Memes are shared on Instagram seven times more than other type of content. The character of this social media platform gears people into creating emotive memes instead of profound analyses.

What is more significant to journalism, though, is the fact that unique information on the actions of individuals, communities, companies, society and the environment is hiding in the data chambers of big digital giants. This leads into a big question: how can we deal with the phenomena and events of the contemporary world in a profound manner if we cannot have access to information crucial for understanding them?

The future of journalism will not lie in technology

Right now, big technology companies affect the daily work of news media, and reform journalistic activities, but Yle, BBC, The New York Times or any other journalistic operator cannot directly challenge the internet giants in a technology contest. Yle is not, and cannot be, an AI company. Our strength lies in content. We can be the winners in that game.

Do the current journalistic methods, forms and publishing channels suffice, if we want to create a really eloquent and personal content experience on a complex topic? How will we present and analyse, for instance, future elections, if the results are influenced more strongly by skilfully targeted social media memes and discussions in closed groups than by election debates and politicians’ speeches at local marketplaces?

In order to produce meaningful journalism in a world in which the digital reality and physical world are seamlessly intertwined, editorial offices have to understand the structures underpinning the digital world in a more profound and broader manner from the perspective and objectives of journalism.

We have to be able to combine journalism and different technological applications and methods of human sciences ranging from AI to qualitative user surveys, and use this information as part of journalistic work, so that we can help people and ourselves see the world more clearly than now.

Who decides what you see?

If you only search for information on Google or follow international events through established news media, their values, algorithms and business models have a direct impact on what kind of information you have access to, how you see the world, and how you talk about it.

The editorial staff’s digital knowledge and tools directly influence what kind of journalistic decisions and content are made.
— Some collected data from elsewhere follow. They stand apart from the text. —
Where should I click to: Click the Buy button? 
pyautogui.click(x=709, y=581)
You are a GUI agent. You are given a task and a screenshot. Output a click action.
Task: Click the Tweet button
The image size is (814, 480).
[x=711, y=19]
And so, digital knowledge and data understanding have to become a part of journalistic key competence.

We have to create new approaches, working methods and tools that will help editorial offices and journalists in their work in a concrete manner. This means three key points:

  1. We will create new methods for editorial offices and journalists that will help them understand everyday digital reality and the world of data more fluently. The fact that almost everything we do leaves a digital imprint which affects what will happen next. It is our own responsibility, and the prerequisite of journalistic work of the future, to better understand the effect of data reality on people and society.
  2. We will make sure that journalistic content and service development will be made in a more multidisciplinary manner in the future. New methods of personal storytelling and interactive experiences are not generated by technological developments: journalists, service designers, data scientists, dramatists and application developers have to work together.
  3. Furthermore, while developing new storytelling methods, we aim to understand what we can do better than anyone else. Which stories are the ones that nobody else would tell, and which topics would nobody else deal with?

The playoffs of media houses have already started in the USA, and will start in Europe, too. Totally new openings and revolutionaries are rare in the field. In the bigger picture, the news media that concentrate on optimising journalistic activities based on old world principles will no longer be part of people’s everyday life in the future. If news media cannot reform journalism, the technology giants of today and the future will define what journalism means to future generations.